ImprovBot is trained – solely – on the corpus of 28311 previous Edinburgh Fringe shows, including their titles and their 100 word descriptions, that appeared in the programme between 2011 and 2019. It doesn’t rely on any other statistical input – which means it is, in essence, trying to imitate the linguistic walled garden of the Fringe programme brochures. Looking at this corpus can give some insight into The Bot’s output (while also perhaps helping others to formulate their own show descriptions so they stand out from the crowd somewhat!). So we threw the corpus The Bot has read and re-read into Voyant Tools – a web-based reading and analysis environment for digital texts to see what we could learn about its contents.
The descriptions and titles from the 28311 shows give us 2,091,000 total words and 65,488 unique word forms. The most frequent of these words are unsurprising: show (12191 occurences); comedy (10651); fringe (8697); new (7478); edinburgh (5265); music (5086); world (4914); life (4821); award (4645); best (4579). Not surprisingly, these are fairly constant over time, with perhaps a dip in the latter descriptions of being at the Fringe (the venue should be obvious, indeed).
What is surprising is the corpus’ vocabulary density: the ratio of 0.031 means that there is an incredibly low ratio of total wordcount to unique words.

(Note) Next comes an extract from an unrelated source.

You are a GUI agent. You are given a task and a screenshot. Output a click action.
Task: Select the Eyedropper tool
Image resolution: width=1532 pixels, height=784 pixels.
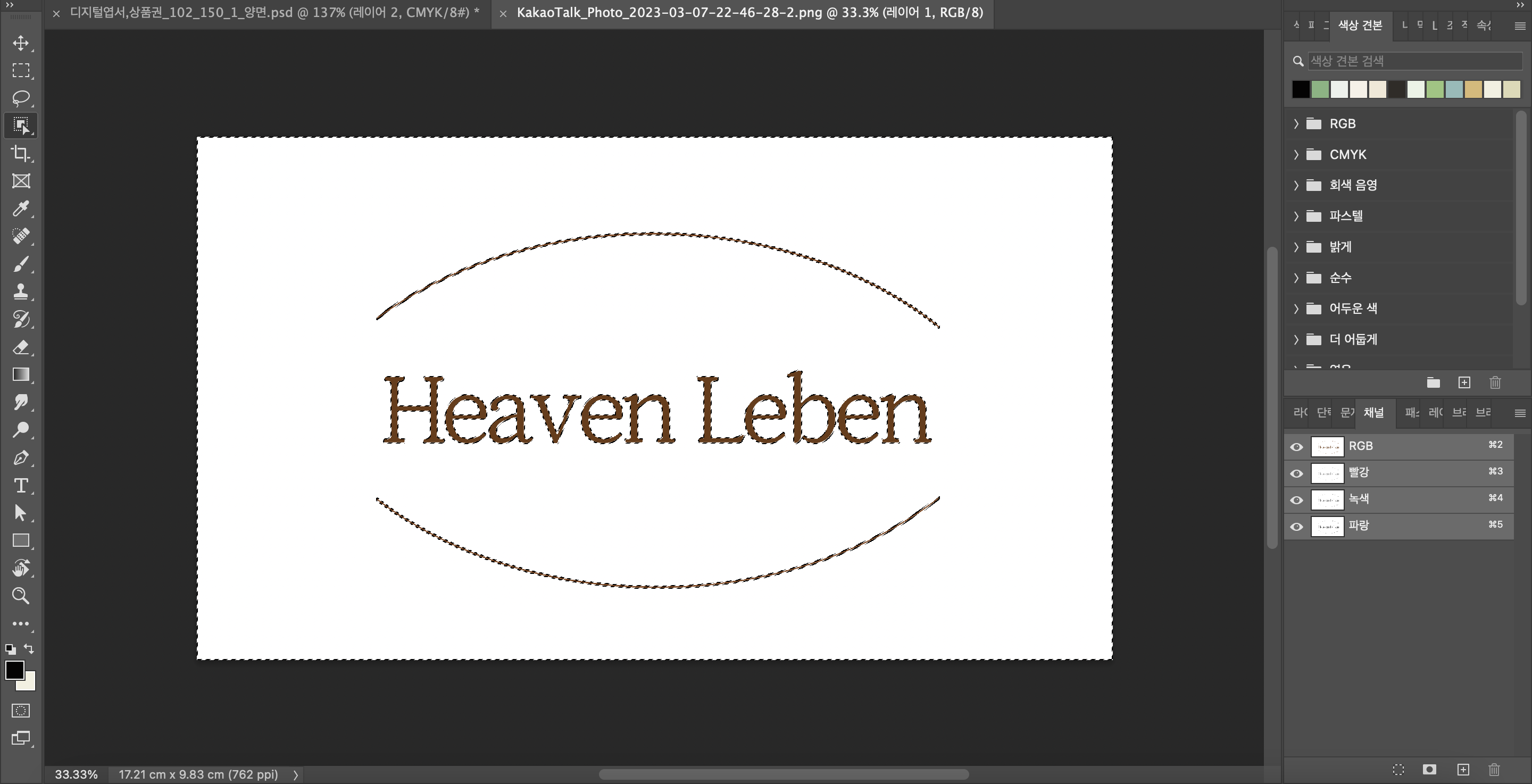21,208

In fact, 26,122 words are only ever used once in the descriptions (something we’d call a “hapax legomenon”), such as bitcoins, bumblewasp, and numpty. It’s worth noting in comparison that, although calculating vocabulary size in humans is a complex art, a recentish 2013 study shows that college students only know 10,000 words on entry to university and approximately 11,000 words in their final year. The word list ImprovBot has to draw on is therefore complex, huge and overall interesting, and much larger than the average vocabulary of a native English speaker. There’s a lot of names, regional slang, and creative use of language in there, too. Scots is in thecorpus – Bampot (4), raj (3), jobby (3). You can also use the tool to spot cultural trends and tropes: Game of Thrones (18, most popular in 2015/16), Mad Men (3), Agatha Christie (7), Spice Girls (15), etc etc.
What about the word unmissable? It actually only occurs in 214 show descriptions, with “don’t miss” appearing in 212. One of the interesting things Voyant allows is to see the words that are used around such a word – the collocates – unmissable is most used near show, comedy, Edinburgh, fringe, new and music.
We can do the same for the word “comedy” – people do like to talk about their awards. Obviously, if you are a fan of the Fringe, you could probably have guessed all this.
What about the 7474 shows in the corpus that self identify as “theatre”? There’s 570,561 total words and 34,827 unique word forms in that slice. Here they are visualised, below.
There’s 583 mentions of some derivation of Shakespeare/Shakesperian, 131 mentions of Hamlet, and 44 Midsummer Night’s Dreams. There’s only one Spartacus, which seems a bit wrong (see what I did there). 19 Seagull’s, 7 Peer Gynt’s.
So far, so obvious. These tools are most useful when you drill down to look at particular vocabulary, or examples, to look for difference and nuance. A common thing to look at is bias, particularly around gender. For example, we can look up he, she, man and woman (while other genders are and should be available, this shows the binary which most of the world still tries to reinforce). We can see there’s a lot more mention of he (4749) than she (3146) in the corpus, and many more mentions of man (2299) than woman (1163). Hmmmm. Do better for equality, Fringe show description writers!
We can also use Voyant to look at the correlates – words around – words. How do “he is” and “she is” differ? You can write linguistic dissertations on this stuff…
And how does that linguistic bias leak through, then to the outputs of ImprovBot? If we take the corpus of first shows that we produced, after curation? In our initial run, we produced 12,063 total words and 2,644 unique word forms, with a word density of 0.219, so – fewer unusual or weird words, in our much smaller word set. We can see that although we’ve still got more man (39) than woman (19) we actually have more she (29) than he (18). You have to watch how you control parameters/temperature, and curation practices, to address any underlying biases in data (which, is implicit, given the world around us which has produced it). Not reproducing and reaffirming biases has to be a conscious thing, although we may also have more work to do to get the he/she balance. Bias in = bias out.
This type of linguistic analysis and visualisation can be a useful tool to think about how language is used, and what is expected in that genre. If you only have 100 words to fill up a show description, will you stand out if you describe it as a “best new comedy award-winning Edinburgh fringe show, about life”? Does the audience expect that, though, to situate it? It’s probably worth throwing in some old tried and tested to provide the framework, but some newness, and originality, in there too. Bring out your slang, your local, your unique. Be more aware of historical and implicit biases. Be the change you want to see in the Fringe. It’s the only way to stand out.
The Edinburgh Festival Fringe Society are open to approaches from researchers who want access to their data for non-profit, scholarly activity, if you fancied trying a more detailed analysis yourself. Ask via the Edinburgh Festival City API.